▸ **Requirements**: Lay out the rows as a JSON list of strings, starting with the line that contains "You are a GUI" and going on through the line that contains "click(44, 276)", with one string per line. Skip blank lines and leave the pictures out.

▸ **Dataset records**:
####

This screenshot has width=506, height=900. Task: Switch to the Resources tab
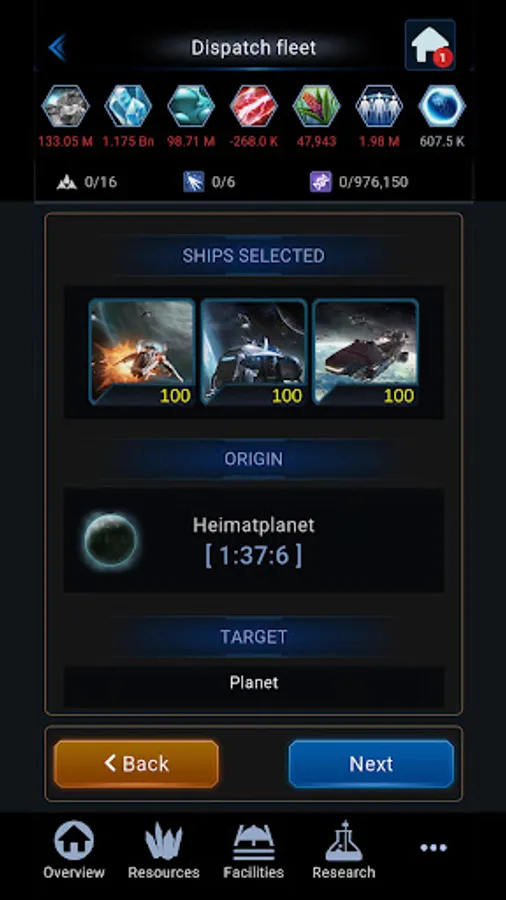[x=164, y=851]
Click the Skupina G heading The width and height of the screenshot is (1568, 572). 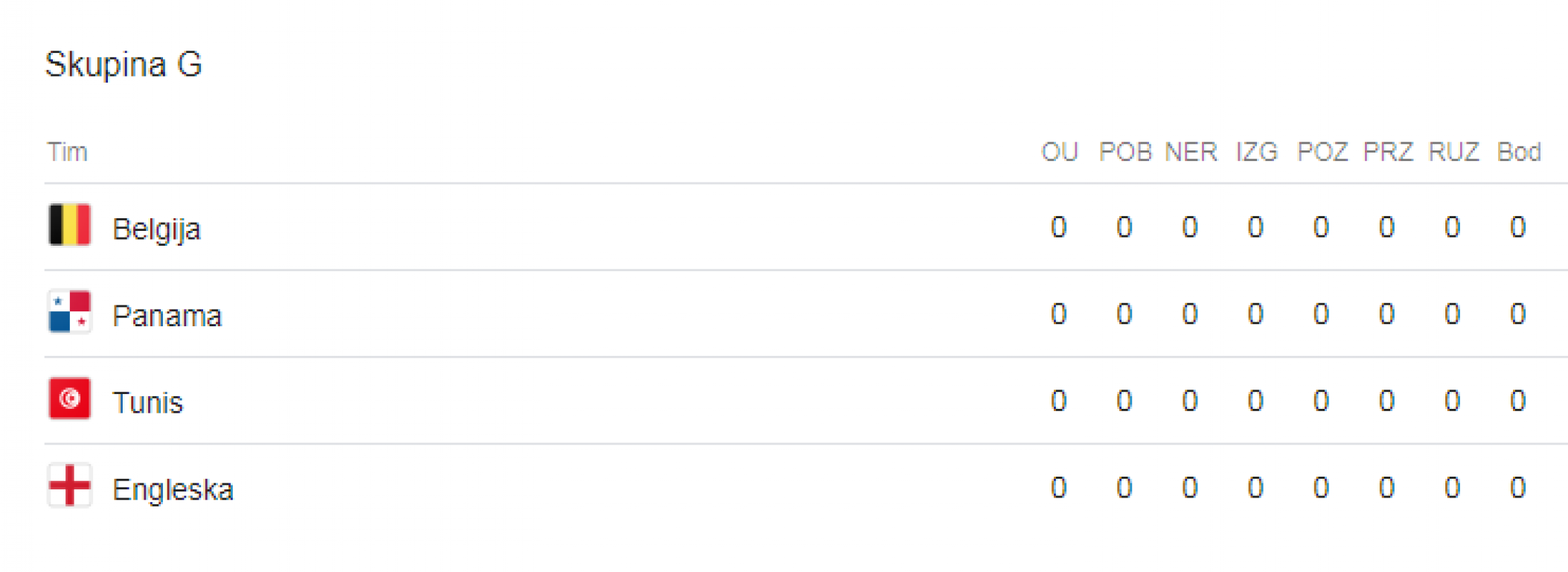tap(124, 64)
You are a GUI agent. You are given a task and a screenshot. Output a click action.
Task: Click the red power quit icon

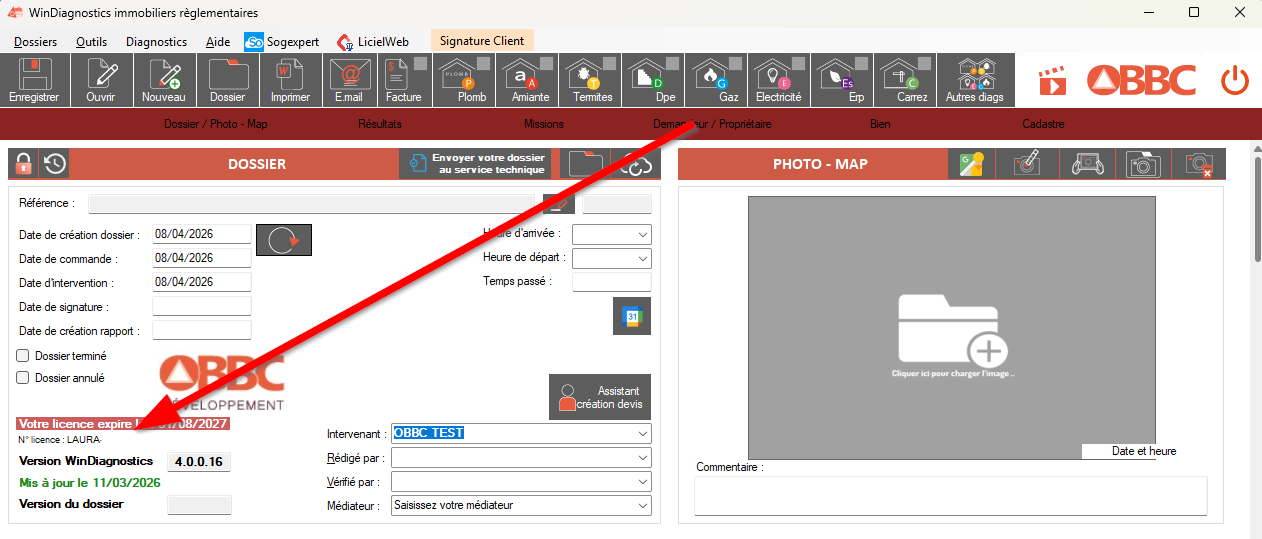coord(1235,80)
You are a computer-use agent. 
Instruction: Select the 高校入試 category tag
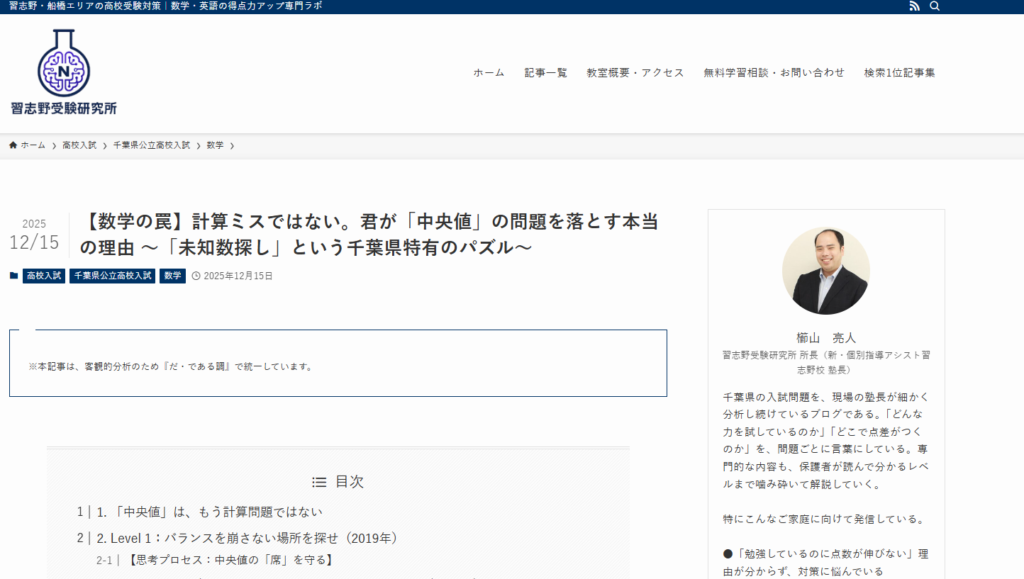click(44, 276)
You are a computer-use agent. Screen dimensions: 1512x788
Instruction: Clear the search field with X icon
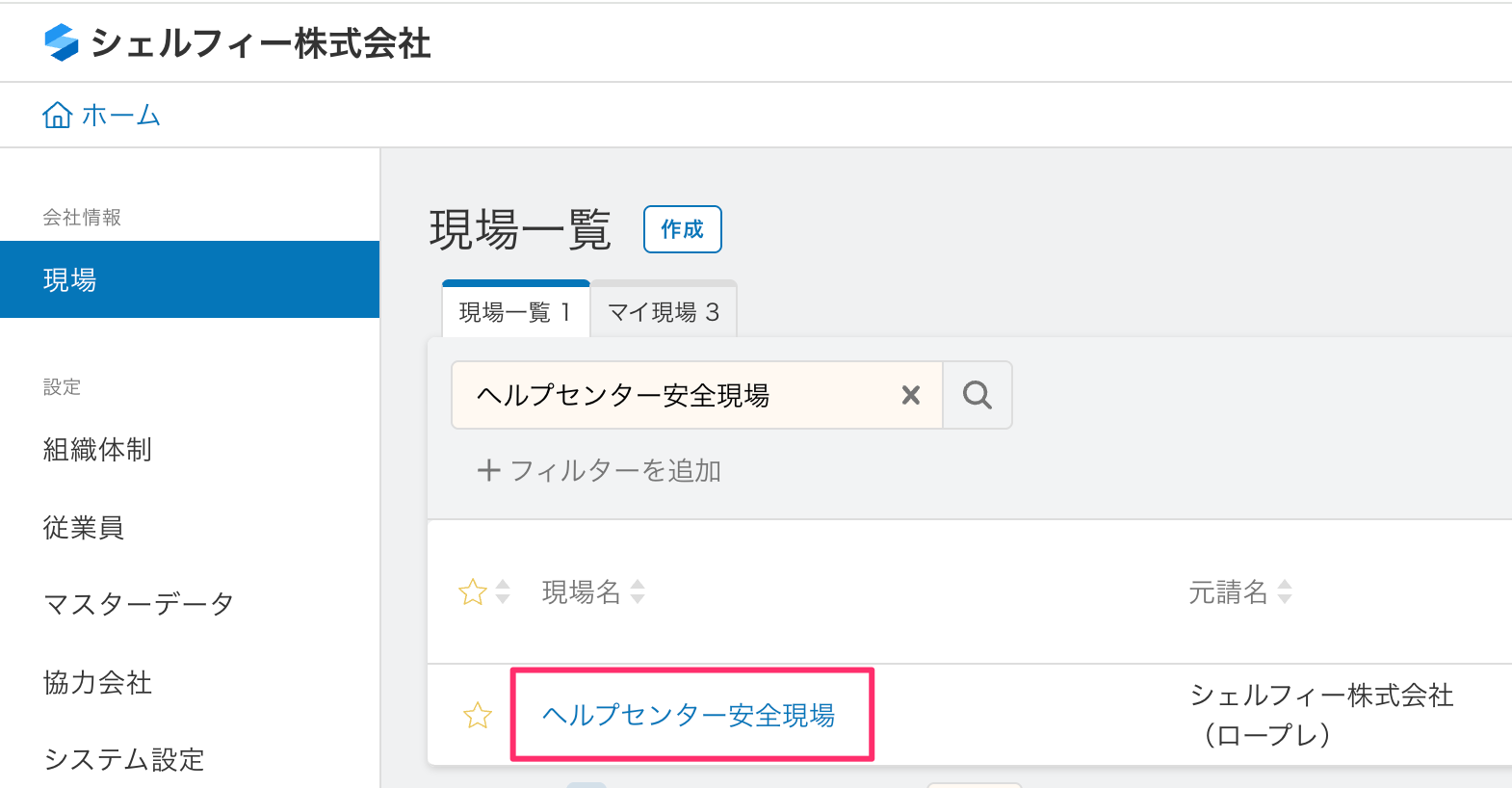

####

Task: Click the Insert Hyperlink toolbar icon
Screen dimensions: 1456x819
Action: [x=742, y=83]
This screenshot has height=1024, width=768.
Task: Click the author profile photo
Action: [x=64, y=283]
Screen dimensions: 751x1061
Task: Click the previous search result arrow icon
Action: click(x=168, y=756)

####

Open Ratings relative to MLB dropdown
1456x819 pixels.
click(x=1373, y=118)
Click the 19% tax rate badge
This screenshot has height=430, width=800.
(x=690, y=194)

####

▸ **The result**:
[
  "You are a GUI agent. You are given a task and a screenshot. Output a click action.",
  "Task: Click the red power quit icon",
  "coord(1235,80)",
  "You are a computer-use agent. ",
  "Instruction: Select the 高校入試 category tag",
  "click(44, 276)"
]